Like solid-liquid and and liquid-vapor transitions, direct solid-vapor transitions or sublimations involve heat. The energy transferred is given by the equation $Q=m{L}_{\text{s}}$, where ${L}_{\text{s}}$ is the heat of sublimation, analogous to ${L}_{\text{f}}$ and ${L}_{\text{v}}$. The heat of sublimation at a given temperature is equal to the heat of fusion plus the heat of vaporization at that temperature.

We can now calculate any number of effects related to temperature and phase change. In each case, it is necessary to identify which temperature and phase changes are taking place. Keep in mind that heat transfer and work can cause both temperature and phase changes.

### Problem-Solving Strategy: The Effects of Heat Transfer

1. Examine the situation to determine that there is a change in the temperature or phase. Is there heat transfer into or out of the system? When it is not obvious whether a phase change occurs or not, you may wish to first solve the problem as if there were no phase changes, and examine the temperature change obtained. If it is sufficient to take you past a boiling or melting point, you should then go back and do the problem in steps—temperature change, phase change, subsequent temperature change, and so on.
2. Identify and list all objects that change temperature or phase.
3. Identify exactly what needs to be determined in the problem (identify the unknowns). A written list is useful.
4. Make a list of what is given or what can be inferred from the problem as stated (identify the knowns). If there is a temperature change, the transferred heat depends on the specific heat of the substance (Heat Transfer, Specific Heat, and Calorimetry), and if there is a phase change, the transferred heat depends on the latent heat of the substance (Table 1.4).
5. Solve the appropriate equation for the quantity to be determined (the unknown).
6. Substitute the knowns along with their units into the appropriate equation and obtain numerical solutions complete with units. You may need to do this in steps if there is more than one state to the process, such as a temperature change followed by a phase change. However, in a calorimetry problem, each step corresponds to a term in the single equation ${Q}_{\text{hot}}+{Q}_{\text{cold}}=0$.
7. Check the answer to see if it is reasonable. Does it make sense? As an example, be certain that any temperature change does not also cause a phase change that you have not taken into account.

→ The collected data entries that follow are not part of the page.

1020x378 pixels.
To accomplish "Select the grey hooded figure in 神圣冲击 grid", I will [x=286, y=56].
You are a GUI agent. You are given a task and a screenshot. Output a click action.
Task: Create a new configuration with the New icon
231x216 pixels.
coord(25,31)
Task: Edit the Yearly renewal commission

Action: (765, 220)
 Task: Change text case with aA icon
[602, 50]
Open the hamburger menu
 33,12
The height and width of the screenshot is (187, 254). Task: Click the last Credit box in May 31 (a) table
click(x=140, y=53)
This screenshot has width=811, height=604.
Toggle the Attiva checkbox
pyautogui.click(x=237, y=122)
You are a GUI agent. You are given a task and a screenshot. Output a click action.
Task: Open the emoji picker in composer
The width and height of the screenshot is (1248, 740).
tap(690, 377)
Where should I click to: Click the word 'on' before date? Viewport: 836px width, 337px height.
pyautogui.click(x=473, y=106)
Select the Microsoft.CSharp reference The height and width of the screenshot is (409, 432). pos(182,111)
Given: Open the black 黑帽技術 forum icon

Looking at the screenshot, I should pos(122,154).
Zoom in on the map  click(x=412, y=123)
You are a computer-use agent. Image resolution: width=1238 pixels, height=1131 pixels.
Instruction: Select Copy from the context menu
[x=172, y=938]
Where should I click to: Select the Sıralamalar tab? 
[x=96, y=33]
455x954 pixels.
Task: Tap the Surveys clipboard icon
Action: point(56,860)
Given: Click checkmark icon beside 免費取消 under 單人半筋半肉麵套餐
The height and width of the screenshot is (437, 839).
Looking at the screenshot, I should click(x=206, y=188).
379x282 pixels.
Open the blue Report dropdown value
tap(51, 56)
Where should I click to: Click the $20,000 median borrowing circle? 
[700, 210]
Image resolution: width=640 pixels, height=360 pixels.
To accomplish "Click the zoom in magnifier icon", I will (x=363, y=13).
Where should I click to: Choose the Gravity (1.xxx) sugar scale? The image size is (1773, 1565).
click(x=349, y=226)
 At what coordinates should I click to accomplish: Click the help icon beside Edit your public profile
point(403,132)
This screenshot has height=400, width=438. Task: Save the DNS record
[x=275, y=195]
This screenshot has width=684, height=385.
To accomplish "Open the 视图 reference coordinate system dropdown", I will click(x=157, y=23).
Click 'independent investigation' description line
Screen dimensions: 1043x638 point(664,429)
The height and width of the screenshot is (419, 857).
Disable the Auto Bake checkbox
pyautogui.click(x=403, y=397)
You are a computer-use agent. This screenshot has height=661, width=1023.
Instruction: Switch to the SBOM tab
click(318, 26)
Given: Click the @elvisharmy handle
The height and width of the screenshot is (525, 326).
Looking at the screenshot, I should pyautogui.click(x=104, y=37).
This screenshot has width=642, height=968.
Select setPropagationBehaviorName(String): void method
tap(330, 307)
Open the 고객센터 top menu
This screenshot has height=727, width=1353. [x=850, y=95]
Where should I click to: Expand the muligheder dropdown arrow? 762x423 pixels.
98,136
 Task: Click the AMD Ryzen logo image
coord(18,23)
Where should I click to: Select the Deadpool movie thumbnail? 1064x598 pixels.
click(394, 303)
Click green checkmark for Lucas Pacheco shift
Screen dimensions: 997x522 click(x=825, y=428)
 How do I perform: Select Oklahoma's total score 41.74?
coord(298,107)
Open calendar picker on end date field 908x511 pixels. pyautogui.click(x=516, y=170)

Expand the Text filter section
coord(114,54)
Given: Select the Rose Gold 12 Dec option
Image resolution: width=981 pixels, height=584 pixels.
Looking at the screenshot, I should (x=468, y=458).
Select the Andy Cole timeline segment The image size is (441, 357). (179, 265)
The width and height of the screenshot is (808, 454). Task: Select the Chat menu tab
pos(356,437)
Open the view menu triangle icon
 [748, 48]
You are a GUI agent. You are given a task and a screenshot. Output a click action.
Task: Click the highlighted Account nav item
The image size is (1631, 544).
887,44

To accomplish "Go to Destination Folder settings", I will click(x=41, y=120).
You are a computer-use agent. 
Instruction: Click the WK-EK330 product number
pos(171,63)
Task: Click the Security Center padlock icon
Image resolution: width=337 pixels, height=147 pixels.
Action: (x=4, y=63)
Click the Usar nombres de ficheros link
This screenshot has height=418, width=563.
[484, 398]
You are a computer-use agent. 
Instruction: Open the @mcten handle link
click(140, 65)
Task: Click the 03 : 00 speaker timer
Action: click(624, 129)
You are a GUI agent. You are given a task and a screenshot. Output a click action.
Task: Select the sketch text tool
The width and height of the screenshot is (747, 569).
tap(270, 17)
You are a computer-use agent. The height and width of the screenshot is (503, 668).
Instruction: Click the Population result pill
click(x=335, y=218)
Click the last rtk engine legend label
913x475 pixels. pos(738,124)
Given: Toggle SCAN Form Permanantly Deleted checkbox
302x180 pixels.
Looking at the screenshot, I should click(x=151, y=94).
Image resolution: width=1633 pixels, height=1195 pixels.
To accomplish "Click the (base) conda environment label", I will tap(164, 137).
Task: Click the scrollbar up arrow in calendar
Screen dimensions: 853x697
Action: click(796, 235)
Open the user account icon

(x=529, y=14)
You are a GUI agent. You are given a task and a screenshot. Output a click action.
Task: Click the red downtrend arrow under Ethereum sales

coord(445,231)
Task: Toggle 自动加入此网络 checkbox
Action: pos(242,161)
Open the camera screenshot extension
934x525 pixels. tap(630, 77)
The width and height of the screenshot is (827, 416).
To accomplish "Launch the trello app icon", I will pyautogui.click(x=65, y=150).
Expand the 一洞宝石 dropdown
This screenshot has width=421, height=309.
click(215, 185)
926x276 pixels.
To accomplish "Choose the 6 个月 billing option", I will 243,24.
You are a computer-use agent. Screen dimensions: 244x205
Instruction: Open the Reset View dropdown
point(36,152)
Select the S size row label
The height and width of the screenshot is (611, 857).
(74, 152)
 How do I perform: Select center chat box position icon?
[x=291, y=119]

Why does snow often remain even when daytime temperatures are higher than the freezing temperature?

Show Solution

Snow is formed from ice crystals and thus is the solid phase of water. Because enormous heat is necessary for phase changes, it takes a certain amount of time for this heat to be transferred from the air, even if the air is above $0\phantom{\rule{0.2em}{0ex}}\text{°}\text{C}$.

### Summary

• Most substances have three distinct phases (under ordinary conditions on Earth), and they depend on temperature and pressure.
• Two phases coexist (i.e., they are in thermal equilibrium) at a set of pressures and temperatures.
• Phase changes occur at fixed temperatures for a given substance at a given pressure, and these temperatures are called boiling, freezing (or melting), and sublimation points.

### Conceptual Questions

A pressure cooker contains water and steam in equilibrium at a pressure greater than atmospheric pressure. How does this greater pressure increase cooking speed?

Show Solution

It raises the boiling point, so the water, which the food gains heat from, is at a higher temperature.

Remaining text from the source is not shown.